Item-finding records:

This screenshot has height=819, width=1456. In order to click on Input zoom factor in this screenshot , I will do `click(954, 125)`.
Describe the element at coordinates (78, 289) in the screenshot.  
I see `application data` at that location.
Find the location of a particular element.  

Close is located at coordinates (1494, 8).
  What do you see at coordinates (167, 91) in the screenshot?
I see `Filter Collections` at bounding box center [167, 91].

EXERCISE:
Return every line of the listing above verbatim, altering nothing.

EXERCISE SOLUTION:
This screenshot has height=819, width=1456. In order to click on Input zoom factor in this screenshot , I will do `click(954, 125)`.
Describe the element at coordinates (78, 289) in the screenshot.  
I see `application data` at that location.
Find the location of a particular element.  

Close is located at coordinates (1494, 8).
  What do you see at coordinates (167, 91) in the screenshot?
I see `Filter Collections` at bounding box center [167, 91].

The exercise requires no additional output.